Idea Myopia

When an aspiring entrepreneur asks me whether I have a few minutes to talk about their idea, I always say ‘yes’. I like to know what kind of problems people are working on and how we (as a community) can help.

What follows is kind of interesting. Sometimes, the explanation is crisp and coherent. They are working on product or service in a niche emerging market. They have done some initial customer validation. They talk about the problem space and what other solutions exist. They even have a prototype and got some initial feedback. They are thinking through some of the next steps. They want to know what I think.

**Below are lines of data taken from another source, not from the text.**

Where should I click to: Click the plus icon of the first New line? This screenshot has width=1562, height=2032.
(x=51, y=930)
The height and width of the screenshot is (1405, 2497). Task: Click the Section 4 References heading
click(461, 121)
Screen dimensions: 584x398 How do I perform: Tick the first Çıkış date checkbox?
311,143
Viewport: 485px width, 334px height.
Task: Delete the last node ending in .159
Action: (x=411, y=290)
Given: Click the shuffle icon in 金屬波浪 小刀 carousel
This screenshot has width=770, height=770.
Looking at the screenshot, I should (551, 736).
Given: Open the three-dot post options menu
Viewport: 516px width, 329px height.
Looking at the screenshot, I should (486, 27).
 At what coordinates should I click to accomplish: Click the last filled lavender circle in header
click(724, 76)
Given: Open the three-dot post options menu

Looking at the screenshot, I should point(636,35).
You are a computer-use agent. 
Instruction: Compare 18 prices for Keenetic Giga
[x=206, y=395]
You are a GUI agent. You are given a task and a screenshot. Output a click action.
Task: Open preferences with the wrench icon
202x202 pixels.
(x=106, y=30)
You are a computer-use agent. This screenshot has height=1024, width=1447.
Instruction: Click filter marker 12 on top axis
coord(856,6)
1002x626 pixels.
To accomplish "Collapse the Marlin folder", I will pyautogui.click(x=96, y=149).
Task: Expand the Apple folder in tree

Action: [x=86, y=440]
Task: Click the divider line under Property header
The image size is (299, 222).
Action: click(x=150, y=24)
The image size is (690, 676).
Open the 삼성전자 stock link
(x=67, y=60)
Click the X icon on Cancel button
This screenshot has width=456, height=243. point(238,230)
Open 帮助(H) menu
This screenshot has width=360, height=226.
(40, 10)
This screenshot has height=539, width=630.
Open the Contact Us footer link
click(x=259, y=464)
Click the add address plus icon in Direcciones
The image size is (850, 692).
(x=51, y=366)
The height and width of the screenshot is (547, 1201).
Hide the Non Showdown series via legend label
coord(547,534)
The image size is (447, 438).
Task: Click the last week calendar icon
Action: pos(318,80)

I ask a few general questions (mostly about their assumptions) just to make sure that I really understand what they are doing. I either know this space or I don’t. I make some suggestions on how they can validate their assumptions. The dialog lasts about 10 minutes. If I like the idea and get a good feel about the entrepreneur or the team, I ask them to send me an email, so that I can help or connect them with someone who can.

Some times just when I am about to leave, they ask me whether I have one more minute.  And  I hear the dreaded words “I have this other idea”.  All my earlier interest evaporates at that point.

To steal a phrase from my friend J.K. Iyer, too many of us suffer from “idea myopia”. I think there is a cure for “idea myopia” or its cousin “product myopia”. We think too much about ourselves, our ideas, our products. I am not discouraging creative thinking. I am just saying that it pays to do some early research and validation. Here are a few steps you can take that will help immensely.

  1. Write down all your ideas and pick one or two.
  2. Do some research (to get a sense of the marketplace) and select one idea to explore further.
  3. Write down a list of assumptions you are making about the customers, marketplace.
  4. Have a few conversations with potential customers and validate your assumptions. Some times you need a mockup or prototype to explain your idea. Some times you can just paint a few scenarios relevant to your customer. Anything that increases the customer’s understanding will help. 
  5. Based on several such conversations, go back and refine your assumption and the idea itself, if needed.

At the end of this process you will either discard the idea or refine it. Both are good and will save you a lot of time and expense when you move to the next stage.